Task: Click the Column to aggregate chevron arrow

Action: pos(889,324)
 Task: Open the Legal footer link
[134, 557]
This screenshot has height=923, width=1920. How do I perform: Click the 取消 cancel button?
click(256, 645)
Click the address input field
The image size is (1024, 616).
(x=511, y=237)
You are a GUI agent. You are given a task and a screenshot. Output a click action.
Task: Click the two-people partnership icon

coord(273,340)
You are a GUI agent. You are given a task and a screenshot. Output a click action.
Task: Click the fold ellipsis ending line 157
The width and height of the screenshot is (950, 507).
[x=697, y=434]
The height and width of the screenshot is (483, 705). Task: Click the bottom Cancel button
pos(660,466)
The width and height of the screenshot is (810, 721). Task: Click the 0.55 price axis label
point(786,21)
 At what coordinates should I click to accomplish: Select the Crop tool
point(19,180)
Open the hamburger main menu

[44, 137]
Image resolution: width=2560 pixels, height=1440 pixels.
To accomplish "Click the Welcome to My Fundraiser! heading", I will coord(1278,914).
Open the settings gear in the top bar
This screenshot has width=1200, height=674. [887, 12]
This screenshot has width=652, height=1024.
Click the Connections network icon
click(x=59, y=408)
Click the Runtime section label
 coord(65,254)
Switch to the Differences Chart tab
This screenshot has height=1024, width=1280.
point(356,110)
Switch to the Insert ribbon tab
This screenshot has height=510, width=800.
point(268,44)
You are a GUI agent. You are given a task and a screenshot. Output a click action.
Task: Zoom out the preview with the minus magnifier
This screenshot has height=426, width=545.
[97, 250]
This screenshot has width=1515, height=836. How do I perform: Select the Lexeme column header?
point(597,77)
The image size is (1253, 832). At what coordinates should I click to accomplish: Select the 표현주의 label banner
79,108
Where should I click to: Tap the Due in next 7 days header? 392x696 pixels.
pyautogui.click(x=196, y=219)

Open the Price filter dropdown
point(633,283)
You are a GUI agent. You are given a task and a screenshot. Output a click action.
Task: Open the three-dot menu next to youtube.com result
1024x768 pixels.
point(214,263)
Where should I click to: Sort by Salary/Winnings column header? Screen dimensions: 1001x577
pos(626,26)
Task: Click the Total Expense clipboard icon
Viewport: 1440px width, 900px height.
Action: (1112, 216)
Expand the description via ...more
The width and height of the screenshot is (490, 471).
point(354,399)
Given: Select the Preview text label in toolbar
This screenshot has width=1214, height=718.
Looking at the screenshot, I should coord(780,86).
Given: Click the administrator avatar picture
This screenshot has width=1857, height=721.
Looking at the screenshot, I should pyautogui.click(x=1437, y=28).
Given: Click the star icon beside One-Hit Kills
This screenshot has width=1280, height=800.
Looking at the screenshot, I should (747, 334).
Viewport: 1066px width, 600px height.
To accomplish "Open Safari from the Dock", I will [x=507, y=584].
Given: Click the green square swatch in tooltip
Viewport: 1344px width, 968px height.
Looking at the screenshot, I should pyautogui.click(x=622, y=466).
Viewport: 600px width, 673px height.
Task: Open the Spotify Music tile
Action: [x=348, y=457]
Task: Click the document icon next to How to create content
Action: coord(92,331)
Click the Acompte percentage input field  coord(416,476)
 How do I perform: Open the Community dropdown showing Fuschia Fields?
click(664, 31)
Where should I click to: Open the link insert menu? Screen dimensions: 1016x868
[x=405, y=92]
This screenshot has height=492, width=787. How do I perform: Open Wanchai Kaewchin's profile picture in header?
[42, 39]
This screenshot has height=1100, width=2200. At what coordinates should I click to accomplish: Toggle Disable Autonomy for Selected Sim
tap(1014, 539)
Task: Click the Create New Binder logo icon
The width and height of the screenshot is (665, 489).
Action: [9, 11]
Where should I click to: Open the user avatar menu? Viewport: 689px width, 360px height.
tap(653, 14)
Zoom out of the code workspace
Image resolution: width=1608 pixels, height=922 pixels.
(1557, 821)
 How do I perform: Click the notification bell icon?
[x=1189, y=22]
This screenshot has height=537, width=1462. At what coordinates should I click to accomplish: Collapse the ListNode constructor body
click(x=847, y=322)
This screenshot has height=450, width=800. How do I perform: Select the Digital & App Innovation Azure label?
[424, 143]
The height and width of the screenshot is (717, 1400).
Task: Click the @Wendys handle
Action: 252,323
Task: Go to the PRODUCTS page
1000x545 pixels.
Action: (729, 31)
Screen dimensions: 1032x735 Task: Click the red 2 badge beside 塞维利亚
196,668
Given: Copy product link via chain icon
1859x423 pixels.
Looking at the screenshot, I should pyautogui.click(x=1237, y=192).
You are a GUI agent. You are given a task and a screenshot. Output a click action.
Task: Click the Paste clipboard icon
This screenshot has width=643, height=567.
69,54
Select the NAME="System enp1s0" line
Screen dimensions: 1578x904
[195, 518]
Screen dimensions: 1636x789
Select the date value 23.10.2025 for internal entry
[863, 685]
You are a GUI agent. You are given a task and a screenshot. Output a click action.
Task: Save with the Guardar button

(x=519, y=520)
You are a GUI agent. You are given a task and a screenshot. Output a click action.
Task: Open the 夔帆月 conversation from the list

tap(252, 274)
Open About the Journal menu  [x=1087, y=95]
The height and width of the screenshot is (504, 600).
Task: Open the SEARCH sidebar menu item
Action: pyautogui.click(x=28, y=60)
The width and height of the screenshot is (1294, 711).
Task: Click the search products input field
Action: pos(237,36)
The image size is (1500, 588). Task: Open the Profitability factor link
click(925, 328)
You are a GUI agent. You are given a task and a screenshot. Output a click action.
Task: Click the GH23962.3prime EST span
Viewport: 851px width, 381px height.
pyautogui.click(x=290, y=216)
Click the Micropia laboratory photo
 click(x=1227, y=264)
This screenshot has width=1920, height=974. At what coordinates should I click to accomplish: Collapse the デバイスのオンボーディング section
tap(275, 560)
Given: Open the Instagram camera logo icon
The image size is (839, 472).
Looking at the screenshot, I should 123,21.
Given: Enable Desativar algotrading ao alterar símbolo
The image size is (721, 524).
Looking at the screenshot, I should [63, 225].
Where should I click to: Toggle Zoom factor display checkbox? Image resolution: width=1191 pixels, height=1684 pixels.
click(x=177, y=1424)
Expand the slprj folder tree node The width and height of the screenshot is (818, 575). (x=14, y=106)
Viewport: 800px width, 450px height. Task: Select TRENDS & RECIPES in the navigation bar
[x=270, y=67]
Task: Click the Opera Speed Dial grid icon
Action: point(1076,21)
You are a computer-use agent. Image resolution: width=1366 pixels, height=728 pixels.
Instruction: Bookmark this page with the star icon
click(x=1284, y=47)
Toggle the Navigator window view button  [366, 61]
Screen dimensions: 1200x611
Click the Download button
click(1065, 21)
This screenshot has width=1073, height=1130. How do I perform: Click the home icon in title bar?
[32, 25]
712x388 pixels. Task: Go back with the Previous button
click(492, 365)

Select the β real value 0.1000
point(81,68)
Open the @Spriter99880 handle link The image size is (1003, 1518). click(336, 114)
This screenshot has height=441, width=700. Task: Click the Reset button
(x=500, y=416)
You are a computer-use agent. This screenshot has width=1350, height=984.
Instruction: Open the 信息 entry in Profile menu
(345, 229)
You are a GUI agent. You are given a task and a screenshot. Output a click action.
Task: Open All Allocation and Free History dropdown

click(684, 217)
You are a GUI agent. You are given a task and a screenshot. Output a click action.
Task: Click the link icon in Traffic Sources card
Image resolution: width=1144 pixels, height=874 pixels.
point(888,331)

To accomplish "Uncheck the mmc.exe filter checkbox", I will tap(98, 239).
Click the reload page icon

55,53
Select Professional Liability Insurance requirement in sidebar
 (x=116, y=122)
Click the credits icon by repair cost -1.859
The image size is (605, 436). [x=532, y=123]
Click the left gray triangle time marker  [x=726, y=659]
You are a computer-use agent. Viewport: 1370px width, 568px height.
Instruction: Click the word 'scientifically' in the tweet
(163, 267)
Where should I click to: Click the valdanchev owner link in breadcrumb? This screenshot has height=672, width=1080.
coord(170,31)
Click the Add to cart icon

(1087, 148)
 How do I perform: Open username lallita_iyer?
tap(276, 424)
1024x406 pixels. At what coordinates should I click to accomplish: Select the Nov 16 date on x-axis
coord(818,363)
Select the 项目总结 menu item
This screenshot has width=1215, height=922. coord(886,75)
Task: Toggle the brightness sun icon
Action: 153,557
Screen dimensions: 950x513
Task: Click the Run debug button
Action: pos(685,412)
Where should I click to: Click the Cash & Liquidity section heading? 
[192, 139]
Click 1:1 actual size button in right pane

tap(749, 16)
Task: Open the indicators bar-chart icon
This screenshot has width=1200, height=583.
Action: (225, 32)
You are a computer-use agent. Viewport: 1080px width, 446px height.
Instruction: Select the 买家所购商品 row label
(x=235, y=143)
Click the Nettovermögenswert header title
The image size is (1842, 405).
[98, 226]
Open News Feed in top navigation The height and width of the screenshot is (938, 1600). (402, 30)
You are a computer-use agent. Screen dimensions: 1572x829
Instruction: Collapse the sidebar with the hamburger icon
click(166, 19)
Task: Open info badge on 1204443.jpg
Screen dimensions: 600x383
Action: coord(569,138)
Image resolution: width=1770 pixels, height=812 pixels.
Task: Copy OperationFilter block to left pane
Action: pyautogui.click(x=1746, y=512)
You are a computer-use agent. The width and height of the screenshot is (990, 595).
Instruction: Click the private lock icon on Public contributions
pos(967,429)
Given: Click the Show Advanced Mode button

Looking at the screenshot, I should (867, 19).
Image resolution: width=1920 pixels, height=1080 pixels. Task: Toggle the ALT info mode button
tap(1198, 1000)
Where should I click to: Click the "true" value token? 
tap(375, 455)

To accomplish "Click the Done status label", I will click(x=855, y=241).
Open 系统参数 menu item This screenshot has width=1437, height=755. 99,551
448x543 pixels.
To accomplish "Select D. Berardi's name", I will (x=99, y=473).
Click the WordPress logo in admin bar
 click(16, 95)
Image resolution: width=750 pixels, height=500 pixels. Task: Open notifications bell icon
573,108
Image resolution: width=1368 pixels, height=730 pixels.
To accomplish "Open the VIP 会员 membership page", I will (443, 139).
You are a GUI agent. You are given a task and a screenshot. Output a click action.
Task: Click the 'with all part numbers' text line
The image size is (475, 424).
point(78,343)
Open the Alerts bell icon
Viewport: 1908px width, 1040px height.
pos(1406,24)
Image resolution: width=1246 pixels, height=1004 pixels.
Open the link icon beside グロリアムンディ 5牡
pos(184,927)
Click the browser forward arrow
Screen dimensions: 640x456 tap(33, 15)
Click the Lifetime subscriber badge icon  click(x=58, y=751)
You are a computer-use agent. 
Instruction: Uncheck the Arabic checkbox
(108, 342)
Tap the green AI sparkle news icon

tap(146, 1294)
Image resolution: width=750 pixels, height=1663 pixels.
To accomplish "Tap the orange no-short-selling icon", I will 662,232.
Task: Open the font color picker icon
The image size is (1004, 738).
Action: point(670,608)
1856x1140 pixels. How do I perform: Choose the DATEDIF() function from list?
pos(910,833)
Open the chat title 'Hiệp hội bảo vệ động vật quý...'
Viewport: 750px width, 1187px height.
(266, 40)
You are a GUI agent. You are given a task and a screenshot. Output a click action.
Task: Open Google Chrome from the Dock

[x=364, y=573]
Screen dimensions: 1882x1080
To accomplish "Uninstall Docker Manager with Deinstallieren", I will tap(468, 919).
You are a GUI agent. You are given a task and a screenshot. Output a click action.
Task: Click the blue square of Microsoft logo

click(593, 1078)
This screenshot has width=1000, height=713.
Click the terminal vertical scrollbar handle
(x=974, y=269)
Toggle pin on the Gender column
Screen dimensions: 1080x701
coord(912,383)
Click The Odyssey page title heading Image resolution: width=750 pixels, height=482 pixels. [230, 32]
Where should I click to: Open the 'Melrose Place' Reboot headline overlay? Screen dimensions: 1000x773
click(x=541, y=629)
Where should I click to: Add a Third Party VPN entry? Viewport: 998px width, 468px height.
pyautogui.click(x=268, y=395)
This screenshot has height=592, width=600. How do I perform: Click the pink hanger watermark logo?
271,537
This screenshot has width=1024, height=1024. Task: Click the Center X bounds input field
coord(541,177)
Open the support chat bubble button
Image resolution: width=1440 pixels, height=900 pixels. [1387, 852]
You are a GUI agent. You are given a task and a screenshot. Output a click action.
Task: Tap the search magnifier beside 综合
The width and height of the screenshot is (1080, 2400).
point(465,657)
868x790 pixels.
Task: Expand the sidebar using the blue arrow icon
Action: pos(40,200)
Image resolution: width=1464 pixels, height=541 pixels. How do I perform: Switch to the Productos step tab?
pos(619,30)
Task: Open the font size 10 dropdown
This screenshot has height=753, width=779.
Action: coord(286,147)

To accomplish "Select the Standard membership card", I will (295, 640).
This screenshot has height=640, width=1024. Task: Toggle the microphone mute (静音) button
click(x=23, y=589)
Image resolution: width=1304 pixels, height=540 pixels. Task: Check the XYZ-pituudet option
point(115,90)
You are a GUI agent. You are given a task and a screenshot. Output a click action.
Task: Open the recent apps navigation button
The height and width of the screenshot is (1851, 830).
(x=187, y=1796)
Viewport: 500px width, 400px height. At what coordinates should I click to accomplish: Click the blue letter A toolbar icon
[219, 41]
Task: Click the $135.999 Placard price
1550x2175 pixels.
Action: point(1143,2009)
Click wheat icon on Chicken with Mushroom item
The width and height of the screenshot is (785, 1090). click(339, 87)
++++++
### EXERCISE DETAILS
Looking at the records above, count the lines where the word "text" appears. State only the number.

### EXERCISE ANSWER
2